(What you are asked to do): Repeat the data below exactly. Include each line.

Collected data:

________________________

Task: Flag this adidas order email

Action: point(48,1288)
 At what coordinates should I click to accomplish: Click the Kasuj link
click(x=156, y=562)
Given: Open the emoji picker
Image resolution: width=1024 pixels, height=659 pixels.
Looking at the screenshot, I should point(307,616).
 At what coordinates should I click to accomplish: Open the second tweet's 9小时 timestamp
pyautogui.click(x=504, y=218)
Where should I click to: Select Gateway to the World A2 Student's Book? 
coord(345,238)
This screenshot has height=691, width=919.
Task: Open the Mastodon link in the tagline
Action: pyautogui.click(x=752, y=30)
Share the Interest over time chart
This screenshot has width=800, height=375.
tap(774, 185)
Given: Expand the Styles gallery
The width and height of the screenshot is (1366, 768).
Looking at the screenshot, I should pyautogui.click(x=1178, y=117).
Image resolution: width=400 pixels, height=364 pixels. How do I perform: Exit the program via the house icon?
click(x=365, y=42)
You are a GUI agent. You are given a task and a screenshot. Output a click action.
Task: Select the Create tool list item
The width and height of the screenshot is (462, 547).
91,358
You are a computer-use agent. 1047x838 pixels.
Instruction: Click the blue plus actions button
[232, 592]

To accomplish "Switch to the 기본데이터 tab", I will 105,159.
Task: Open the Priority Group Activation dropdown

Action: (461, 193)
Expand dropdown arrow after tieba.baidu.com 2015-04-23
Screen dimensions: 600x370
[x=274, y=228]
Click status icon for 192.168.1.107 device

________________________

(Task solution):
Task: Flag this adidas order email

Action: point(48,1288)
 At what coordinates should I click to accomplish: Click the Kasuj link
click(x=156, y=562)
Given: Open the emoji picker
Image resolution: width=1024 pixels, height=659 pixels.
Looking at the screenshot, I should point(307,616).
 At what coordinates should I click to accomplish: Open the second tweet's 9小时 timestamp
pyautogui.click(x=504, y=218)
Where should I click to: Select Gateway to the World A2 Student's Book? 
coord(345,238)
This screenshot has height=691, width=919.
Task: Open the Mastodon link in the tagline
Action: pyautogui.click(x=752, y=30)
Share the Interest over time chart
This screenshot has width=800, height=375.
tap(774, 185)
Given: Expand the Styles gallery
The width and height of the screenshot is (1366, 768).
Looking at the screenshot, I should pyautogui.click(x=1178, y=117).
Image resolution: width=400 pixels, height=364 pixels. How do I perform: Exit the program via the house icon?
click(x=365, y=42)
You are a GUI agent. You are given a task and a screenshot. Output a click action.
Task: Select the Create tool list item
The width and height of the screenshot is (462, 547).
91,358
You are a computer-use agent. 1047x838 pixels.
Instruction: Click the blue plus actions button
[232, 592]

To accomplish "Switch to the 기본데이터 tab", I will 105,159.
Task: Open the Priority Group Activation dropdown

Action: (461, 193)
Expand dropdown arrow after tieba.baidu.com 2015-04-23
Screen dimensions: 600x370
[x=274, y=228]
Click status icon for 192.168.1.107 device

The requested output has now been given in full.